**** Record excerpts ****
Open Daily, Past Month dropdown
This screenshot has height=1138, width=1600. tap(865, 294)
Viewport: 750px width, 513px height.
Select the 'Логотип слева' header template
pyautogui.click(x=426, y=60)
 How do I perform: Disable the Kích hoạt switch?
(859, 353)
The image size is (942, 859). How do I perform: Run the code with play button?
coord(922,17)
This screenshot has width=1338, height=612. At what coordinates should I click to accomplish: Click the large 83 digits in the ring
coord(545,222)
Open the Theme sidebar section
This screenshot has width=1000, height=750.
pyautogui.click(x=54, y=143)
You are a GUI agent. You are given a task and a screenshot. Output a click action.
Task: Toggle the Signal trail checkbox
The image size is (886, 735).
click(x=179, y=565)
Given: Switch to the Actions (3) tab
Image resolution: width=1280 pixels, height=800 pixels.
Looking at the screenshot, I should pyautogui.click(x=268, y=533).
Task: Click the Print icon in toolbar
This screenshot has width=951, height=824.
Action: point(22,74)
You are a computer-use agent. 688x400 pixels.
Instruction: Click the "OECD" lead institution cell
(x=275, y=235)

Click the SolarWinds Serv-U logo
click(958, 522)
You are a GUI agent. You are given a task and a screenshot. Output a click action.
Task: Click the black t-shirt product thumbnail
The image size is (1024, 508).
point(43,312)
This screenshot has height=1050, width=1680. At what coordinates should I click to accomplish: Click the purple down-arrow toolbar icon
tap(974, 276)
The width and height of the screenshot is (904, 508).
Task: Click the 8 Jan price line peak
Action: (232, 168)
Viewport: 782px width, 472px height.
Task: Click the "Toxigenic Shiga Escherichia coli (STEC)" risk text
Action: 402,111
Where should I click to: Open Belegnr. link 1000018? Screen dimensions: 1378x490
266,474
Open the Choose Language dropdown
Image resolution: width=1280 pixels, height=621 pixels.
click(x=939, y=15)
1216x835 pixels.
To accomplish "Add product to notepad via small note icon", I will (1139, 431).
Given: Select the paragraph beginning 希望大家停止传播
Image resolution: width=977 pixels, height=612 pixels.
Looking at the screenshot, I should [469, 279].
****
→ Prompt
Where does the string "product" appear in the records? Copy every line that holds it.

→ Response for this exercise
Task: Click the black t-shirt product thumbnail
To accomplish "Add product to notepad via small note icon", I will (1139, 431).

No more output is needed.